The government’s Open Network for Digital Commerce (ONDC) is implementing a new incentive scheme for buyer and seller apps, which places a limit of INR 100 per order on discounts. Effective from June 1 until June 28, the scheme aims to control the falling order volumes in the digital commerce space.
To avail of the INR 100 discount on ONDC, users must place a minimum order of INR 200 for food and beverage purchases, and INR 300 for other products, including shipping charges. The discount is applicable as long as it doesn’t exceed 50% of the total order value, including shipping charges.

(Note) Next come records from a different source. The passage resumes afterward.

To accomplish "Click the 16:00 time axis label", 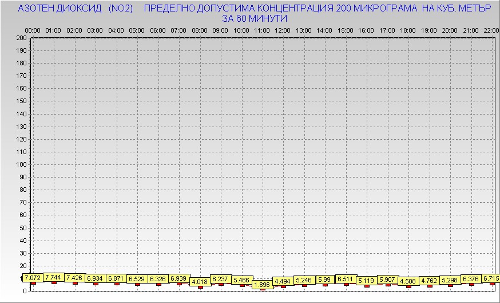I will [366, 30].
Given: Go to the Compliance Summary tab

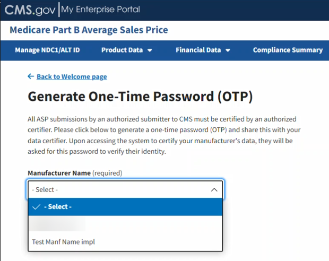Looking at the screenshot, I should (x=288, y=50).
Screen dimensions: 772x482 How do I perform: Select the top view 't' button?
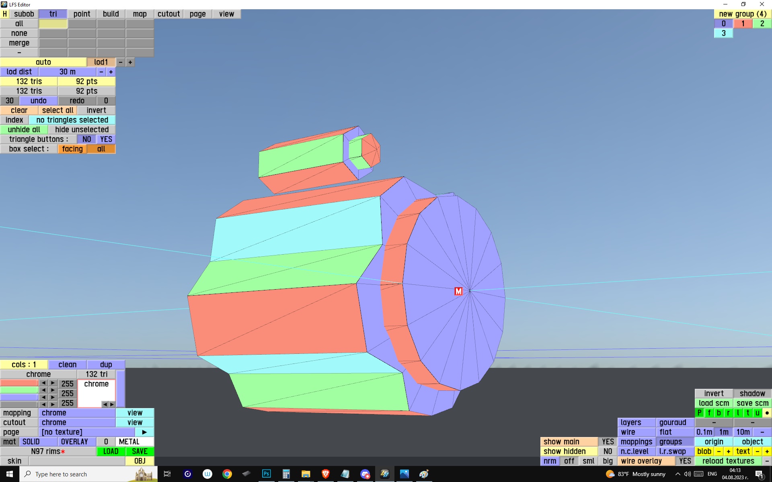[x=747, y=413]
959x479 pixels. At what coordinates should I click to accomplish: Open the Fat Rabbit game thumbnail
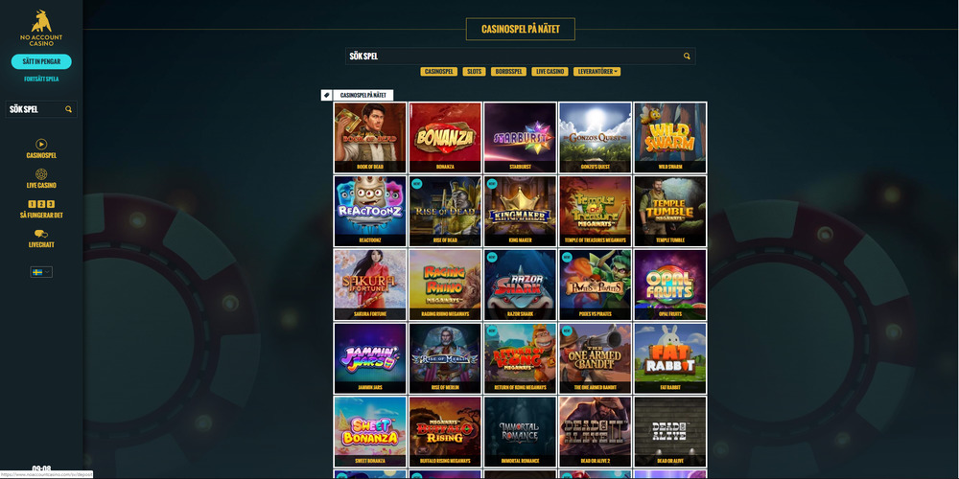pyautogui.click(x=669, y=358)
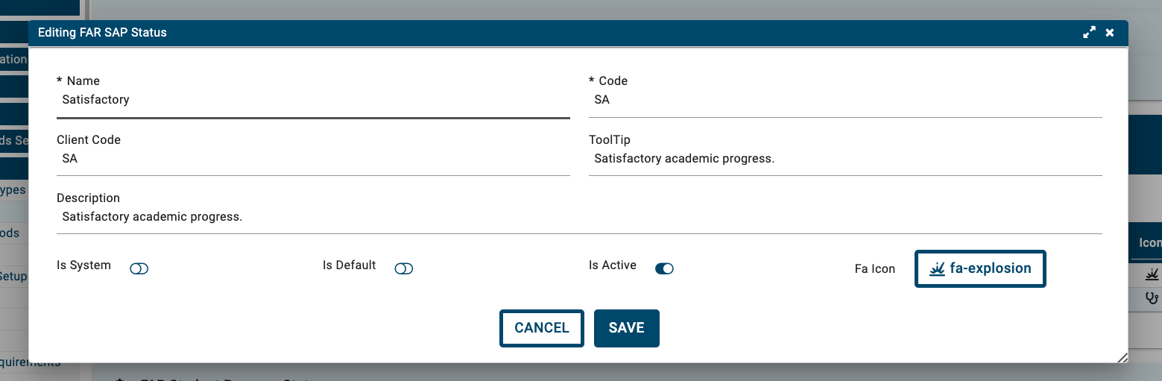Select the ToolTip text field
Screen dimensions: 1162x381
point(845,159)
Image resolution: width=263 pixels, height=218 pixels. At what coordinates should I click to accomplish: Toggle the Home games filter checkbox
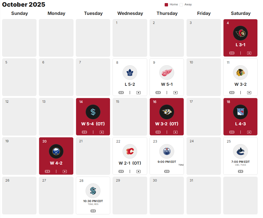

Moreover, the ONDC has imposed restrictions on the number of discounted transactions. Buyers can use the discount for a maximum of five transactions per month, while buyer apps can offer up to 20 discounted offers per brand per day. If the number of discounted orders crosses 1,000 for a buyer app, the app can only claim incentives for up to 50% of the overall delivered orders in a week.
The move comes as ONDC is facing a decline in order volumes, with an average of around 9,000 orders per day, down 64% from its peak of 25,000 orders achieved earlier this month.
While ONDC has been positioned as a serious competitor to Zomato and Swiggy in India’s food delivery market, there have been significant price differences between products listed on these platforms and ONDC. However, with the introduction of the discount cap, the price gap is expected to narrow.
Additionally, ONDC has introduced an incentive regime to encourage seller app onboarding. Seller apps will receive incentives for onboarding merchants across various categories, including F&B, grocery, and health and wellness. Incentives range from INR 1,000 to INR 5,000 per seller, depending on the category and the number of eligible SKUs.
The new incentive scheme and discount cap aim to strike a balance between promoting the growth of the ONDC network and maintaining the competitiveness of the digital commerce market in India.